▶ [Job] Filter the data below to every line that contains the word "checkbox", matching case exactly, and copy each of those lines.

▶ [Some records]

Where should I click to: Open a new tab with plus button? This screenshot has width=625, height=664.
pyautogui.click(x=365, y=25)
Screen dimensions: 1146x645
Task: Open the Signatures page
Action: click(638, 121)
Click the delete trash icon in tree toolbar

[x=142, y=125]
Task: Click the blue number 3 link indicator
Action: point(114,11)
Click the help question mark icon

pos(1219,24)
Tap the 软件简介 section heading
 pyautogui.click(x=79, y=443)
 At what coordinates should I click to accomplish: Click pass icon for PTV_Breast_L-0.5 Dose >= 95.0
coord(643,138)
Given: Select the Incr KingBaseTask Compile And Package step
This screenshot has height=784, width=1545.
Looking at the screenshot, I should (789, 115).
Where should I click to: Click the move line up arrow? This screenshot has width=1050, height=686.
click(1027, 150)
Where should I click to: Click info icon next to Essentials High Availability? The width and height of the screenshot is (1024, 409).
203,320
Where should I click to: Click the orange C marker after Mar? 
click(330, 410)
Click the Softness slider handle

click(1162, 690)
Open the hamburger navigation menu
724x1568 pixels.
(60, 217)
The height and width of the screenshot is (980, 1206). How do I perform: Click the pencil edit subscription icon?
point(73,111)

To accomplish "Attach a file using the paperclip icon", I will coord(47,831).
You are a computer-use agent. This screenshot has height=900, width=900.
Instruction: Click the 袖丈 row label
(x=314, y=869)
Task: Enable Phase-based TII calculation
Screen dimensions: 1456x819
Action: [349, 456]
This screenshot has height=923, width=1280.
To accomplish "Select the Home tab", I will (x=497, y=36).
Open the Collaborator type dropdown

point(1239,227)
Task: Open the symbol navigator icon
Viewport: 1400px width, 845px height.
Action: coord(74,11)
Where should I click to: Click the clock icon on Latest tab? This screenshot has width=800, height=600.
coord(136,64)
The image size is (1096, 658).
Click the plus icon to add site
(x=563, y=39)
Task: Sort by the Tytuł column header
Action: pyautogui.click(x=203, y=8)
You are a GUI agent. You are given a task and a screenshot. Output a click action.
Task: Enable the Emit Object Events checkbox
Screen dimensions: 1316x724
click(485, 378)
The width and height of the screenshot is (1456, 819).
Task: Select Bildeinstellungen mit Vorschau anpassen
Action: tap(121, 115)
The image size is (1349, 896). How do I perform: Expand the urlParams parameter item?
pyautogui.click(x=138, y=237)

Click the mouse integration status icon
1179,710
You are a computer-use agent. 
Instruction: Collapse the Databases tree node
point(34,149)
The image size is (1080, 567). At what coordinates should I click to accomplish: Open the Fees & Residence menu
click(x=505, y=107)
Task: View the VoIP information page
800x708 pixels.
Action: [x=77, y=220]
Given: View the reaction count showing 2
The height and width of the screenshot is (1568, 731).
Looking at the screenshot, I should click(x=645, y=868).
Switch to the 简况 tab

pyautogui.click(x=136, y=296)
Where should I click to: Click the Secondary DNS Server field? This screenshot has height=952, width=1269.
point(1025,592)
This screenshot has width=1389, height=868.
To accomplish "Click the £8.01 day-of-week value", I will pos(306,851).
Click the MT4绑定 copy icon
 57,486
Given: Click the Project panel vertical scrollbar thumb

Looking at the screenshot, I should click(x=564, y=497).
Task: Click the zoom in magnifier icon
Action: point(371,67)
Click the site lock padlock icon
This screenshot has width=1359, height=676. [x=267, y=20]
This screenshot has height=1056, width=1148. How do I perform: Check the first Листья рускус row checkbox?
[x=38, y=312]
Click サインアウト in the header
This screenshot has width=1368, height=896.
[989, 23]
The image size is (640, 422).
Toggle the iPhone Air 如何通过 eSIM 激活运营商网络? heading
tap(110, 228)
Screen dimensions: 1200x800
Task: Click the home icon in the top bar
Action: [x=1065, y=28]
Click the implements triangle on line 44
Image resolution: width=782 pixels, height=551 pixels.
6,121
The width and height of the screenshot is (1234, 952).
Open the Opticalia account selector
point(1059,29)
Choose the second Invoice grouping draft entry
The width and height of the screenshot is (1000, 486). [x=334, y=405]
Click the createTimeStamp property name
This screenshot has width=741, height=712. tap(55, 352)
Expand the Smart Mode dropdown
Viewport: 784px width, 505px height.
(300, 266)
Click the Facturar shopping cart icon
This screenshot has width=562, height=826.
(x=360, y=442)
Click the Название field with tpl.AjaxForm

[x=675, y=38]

▶ [Final answer]
Task: Enable the Emit Object Events checkbox
This screenshot has height=1056, width=1148. How do I perform: Check the first Листья рускус row checkbox?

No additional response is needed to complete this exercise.